▶ [Exercise instructions]: Across all the records, filter for lines with the word "refresh" and copy them.

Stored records
--------------------------------
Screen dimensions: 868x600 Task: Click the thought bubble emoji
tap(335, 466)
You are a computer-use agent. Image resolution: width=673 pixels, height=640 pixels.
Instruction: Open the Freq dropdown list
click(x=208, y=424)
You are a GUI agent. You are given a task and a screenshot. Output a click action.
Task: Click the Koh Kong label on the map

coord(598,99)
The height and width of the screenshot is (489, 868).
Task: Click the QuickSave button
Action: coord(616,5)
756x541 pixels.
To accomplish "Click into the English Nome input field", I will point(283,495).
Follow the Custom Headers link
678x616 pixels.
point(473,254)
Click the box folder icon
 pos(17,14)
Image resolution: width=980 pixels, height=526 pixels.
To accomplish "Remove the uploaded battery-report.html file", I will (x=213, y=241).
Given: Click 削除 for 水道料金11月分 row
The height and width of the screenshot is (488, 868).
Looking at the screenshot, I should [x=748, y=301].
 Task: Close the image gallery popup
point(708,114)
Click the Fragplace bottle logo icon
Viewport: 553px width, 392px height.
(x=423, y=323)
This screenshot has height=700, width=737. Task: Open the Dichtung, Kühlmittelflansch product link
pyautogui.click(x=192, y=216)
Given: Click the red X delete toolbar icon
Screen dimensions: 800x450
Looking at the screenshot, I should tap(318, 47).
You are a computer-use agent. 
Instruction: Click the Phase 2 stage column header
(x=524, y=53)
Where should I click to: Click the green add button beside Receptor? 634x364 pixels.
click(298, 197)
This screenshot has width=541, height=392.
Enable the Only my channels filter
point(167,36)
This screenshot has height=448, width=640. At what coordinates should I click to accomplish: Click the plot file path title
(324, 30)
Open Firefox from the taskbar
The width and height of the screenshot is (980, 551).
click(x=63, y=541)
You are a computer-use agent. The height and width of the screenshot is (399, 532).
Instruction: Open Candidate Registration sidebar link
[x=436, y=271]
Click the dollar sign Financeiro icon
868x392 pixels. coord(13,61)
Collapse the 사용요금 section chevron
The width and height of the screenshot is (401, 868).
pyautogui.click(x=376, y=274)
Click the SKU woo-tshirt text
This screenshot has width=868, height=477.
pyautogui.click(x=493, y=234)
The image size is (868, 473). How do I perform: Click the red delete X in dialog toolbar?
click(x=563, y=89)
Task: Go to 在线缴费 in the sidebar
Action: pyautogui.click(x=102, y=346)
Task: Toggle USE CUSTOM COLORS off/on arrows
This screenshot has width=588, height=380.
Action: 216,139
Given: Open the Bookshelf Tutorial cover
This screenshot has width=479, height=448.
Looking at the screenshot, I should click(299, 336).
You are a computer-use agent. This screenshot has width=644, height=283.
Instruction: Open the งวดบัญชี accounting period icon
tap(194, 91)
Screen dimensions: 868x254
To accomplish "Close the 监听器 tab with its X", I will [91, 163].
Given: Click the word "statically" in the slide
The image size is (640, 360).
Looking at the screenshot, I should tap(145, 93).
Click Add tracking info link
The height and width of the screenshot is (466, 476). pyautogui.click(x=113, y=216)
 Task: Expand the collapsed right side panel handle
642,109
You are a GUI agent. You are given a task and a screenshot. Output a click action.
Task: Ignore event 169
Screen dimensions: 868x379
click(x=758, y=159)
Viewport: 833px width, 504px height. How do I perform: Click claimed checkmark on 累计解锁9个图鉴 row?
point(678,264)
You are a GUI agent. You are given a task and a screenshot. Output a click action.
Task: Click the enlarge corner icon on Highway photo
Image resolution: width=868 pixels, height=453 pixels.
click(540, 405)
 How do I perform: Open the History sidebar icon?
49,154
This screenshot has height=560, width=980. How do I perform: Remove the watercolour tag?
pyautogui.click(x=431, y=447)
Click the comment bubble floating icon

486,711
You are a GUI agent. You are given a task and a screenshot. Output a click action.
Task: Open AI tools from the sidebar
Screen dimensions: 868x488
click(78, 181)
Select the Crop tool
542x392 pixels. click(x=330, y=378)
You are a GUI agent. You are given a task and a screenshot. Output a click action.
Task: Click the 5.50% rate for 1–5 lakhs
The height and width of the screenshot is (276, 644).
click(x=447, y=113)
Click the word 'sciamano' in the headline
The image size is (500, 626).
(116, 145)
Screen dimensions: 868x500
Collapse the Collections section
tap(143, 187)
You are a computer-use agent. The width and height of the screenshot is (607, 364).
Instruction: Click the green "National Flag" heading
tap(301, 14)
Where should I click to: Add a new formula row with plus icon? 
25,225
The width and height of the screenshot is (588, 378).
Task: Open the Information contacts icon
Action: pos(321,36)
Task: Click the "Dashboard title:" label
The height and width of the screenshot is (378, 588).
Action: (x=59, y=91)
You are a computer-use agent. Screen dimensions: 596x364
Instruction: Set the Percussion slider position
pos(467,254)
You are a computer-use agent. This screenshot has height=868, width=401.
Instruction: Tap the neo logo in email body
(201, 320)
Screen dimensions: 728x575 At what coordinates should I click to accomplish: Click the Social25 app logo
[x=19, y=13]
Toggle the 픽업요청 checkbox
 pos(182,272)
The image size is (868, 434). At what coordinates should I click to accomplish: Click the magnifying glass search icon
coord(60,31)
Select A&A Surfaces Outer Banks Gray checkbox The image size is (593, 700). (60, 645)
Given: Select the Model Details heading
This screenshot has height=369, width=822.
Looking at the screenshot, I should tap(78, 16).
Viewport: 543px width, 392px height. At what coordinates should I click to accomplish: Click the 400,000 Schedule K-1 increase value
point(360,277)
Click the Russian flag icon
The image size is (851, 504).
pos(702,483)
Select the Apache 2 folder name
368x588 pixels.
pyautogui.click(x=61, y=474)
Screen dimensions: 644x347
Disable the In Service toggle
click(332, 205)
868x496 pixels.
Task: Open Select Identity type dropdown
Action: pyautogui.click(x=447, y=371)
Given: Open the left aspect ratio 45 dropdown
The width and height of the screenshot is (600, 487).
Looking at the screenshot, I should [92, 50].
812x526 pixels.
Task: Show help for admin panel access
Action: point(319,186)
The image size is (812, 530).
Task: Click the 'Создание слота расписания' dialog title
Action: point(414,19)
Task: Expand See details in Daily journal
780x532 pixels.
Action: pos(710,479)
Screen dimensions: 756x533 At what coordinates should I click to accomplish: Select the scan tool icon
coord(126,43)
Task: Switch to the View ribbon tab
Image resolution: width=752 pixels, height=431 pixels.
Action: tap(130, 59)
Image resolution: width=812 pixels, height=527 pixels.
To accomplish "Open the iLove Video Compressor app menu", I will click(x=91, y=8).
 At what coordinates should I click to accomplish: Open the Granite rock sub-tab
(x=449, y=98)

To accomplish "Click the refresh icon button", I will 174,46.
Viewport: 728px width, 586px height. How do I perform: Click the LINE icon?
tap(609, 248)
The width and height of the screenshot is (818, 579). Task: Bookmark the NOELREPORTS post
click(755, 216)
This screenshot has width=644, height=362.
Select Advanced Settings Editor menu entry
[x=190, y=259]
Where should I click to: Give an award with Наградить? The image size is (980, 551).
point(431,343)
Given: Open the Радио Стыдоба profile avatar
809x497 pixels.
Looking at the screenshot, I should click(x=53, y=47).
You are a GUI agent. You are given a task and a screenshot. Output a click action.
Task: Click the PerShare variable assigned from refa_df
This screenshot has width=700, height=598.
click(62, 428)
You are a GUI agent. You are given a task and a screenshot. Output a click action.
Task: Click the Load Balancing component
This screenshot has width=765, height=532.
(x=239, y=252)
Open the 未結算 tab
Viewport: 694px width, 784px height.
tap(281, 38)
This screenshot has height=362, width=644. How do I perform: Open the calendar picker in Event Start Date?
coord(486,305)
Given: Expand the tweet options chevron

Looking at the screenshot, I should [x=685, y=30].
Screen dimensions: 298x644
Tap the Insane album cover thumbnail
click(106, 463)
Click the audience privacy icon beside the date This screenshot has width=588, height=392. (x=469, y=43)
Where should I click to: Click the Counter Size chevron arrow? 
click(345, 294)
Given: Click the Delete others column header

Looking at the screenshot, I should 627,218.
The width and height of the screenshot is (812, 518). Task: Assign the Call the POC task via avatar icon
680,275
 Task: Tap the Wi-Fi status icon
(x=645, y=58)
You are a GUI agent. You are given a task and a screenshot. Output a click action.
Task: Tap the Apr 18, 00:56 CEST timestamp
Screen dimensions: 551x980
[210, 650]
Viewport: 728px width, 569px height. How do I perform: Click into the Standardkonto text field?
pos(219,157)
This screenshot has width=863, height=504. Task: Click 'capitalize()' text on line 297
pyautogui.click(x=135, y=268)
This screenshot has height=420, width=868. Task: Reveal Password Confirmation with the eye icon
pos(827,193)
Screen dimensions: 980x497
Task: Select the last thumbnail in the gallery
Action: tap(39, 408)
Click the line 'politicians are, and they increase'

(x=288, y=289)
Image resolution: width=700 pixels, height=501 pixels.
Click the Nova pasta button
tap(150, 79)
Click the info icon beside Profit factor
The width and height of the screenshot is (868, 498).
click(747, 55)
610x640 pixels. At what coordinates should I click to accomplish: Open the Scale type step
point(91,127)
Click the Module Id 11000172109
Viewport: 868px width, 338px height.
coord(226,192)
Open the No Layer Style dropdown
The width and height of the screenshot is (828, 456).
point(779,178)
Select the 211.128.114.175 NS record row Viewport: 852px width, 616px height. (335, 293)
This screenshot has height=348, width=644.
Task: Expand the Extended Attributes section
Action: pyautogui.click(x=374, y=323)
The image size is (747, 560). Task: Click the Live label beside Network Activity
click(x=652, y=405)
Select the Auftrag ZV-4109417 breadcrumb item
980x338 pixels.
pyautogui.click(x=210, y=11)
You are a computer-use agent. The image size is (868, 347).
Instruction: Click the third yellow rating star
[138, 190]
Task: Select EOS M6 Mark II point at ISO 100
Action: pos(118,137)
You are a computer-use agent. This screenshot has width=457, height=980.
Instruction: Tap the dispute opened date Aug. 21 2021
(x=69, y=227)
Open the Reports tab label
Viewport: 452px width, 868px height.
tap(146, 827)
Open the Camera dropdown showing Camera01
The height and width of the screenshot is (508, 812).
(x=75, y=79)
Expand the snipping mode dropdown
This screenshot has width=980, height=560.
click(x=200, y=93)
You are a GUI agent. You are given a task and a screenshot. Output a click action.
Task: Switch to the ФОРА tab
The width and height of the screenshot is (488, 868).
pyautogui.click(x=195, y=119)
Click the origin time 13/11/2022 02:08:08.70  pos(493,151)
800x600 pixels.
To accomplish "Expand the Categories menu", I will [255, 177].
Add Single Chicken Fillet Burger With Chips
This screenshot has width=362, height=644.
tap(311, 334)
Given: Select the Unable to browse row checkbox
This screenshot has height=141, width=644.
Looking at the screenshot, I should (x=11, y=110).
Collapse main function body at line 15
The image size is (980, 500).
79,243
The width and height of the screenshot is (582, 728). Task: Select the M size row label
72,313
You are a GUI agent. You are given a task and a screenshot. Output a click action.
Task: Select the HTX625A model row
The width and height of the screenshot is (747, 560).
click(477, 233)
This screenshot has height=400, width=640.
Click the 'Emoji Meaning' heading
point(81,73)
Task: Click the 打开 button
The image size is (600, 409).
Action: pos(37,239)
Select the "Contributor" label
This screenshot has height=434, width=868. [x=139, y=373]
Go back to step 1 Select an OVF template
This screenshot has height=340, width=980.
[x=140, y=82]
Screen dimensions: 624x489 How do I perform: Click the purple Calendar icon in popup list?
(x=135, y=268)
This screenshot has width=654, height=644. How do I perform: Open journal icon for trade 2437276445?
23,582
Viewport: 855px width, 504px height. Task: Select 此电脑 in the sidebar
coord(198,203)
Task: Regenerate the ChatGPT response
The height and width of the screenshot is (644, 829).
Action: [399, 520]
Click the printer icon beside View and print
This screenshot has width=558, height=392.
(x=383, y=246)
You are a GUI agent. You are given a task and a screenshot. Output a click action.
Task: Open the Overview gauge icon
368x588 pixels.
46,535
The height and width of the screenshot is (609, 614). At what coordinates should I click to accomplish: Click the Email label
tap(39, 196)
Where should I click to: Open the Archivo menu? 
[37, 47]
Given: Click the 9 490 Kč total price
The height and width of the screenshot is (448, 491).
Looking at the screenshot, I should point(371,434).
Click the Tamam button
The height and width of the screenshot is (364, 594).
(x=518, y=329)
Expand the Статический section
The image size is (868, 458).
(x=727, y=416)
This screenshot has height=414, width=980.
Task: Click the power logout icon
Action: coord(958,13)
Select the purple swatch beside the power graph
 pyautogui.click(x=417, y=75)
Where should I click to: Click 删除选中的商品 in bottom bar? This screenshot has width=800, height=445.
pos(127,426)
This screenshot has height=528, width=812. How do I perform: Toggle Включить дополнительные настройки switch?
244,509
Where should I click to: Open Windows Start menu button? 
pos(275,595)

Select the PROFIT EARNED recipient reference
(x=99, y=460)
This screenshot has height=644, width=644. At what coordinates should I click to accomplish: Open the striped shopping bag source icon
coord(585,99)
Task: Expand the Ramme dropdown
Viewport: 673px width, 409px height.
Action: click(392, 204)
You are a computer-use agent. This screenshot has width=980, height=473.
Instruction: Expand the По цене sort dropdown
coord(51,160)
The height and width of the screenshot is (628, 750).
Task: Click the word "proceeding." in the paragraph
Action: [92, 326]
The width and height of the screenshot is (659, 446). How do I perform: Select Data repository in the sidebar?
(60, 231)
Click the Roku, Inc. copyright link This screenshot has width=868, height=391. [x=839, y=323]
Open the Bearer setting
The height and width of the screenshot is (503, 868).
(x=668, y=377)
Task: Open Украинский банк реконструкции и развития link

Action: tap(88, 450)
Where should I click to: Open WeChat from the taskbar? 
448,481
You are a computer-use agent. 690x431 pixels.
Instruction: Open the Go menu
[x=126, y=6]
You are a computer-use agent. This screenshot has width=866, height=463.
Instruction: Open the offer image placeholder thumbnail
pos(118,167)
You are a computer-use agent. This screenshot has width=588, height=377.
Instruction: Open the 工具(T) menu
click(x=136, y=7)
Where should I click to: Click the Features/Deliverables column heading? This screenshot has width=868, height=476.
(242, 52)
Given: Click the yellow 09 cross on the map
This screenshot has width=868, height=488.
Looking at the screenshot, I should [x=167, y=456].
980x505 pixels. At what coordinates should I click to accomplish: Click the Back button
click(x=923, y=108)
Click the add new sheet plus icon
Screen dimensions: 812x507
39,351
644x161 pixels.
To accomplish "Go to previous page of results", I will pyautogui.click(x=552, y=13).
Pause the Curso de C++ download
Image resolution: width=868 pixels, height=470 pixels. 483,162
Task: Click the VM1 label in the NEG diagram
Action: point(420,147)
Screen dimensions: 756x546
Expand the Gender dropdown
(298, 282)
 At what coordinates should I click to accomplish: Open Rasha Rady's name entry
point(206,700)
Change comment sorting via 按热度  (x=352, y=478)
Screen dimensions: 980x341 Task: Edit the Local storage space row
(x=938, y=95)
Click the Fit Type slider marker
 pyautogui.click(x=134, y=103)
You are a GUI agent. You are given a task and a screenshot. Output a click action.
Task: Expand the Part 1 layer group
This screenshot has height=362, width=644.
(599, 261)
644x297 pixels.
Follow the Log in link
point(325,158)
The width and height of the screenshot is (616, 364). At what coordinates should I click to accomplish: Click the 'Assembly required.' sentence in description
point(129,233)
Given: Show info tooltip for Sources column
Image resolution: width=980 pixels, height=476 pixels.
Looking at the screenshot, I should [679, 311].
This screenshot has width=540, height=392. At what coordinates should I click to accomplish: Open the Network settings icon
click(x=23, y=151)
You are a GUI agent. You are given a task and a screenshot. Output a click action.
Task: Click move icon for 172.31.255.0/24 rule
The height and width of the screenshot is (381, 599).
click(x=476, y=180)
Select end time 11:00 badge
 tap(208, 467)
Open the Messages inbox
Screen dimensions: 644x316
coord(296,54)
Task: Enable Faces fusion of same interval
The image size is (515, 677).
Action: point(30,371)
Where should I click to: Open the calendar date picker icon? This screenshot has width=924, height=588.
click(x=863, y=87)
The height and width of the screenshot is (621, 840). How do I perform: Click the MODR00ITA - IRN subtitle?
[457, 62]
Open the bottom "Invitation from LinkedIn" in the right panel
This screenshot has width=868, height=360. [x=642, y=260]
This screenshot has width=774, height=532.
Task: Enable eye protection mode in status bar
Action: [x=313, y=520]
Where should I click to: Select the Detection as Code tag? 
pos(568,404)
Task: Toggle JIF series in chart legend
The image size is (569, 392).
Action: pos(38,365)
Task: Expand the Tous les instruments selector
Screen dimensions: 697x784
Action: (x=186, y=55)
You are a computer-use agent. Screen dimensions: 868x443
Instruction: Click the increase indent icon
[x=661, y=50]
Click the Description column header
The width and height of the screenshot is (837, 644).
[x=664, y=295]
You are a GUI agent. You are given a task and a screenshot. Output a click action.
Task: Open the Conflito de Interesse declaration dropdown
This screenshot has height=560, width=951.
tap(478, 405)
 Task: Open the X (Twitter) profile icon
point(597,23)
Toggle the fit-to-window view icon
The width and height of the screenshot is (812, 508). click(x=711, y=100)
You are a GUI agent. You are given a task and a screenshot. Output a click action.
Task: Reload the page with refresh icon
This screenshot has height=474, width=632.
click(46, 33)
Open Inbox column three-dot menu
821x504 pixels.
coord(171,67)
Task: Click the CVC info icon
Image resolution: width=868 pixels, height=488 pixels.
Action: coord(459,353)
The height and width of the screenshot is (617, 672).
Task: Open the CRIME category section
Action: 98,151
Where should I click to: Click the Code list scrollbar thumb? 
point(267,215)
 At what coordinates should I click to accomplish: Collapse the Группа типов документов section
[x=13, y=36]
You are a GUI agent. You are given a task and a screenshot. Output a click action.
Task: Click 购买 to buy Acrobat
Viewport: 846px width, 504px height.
--------------------------------
▶ [Response for this exercise]:
To accomplish "Click the refresh icon button", I will 174,46.
Task: Reload the page with refresh icon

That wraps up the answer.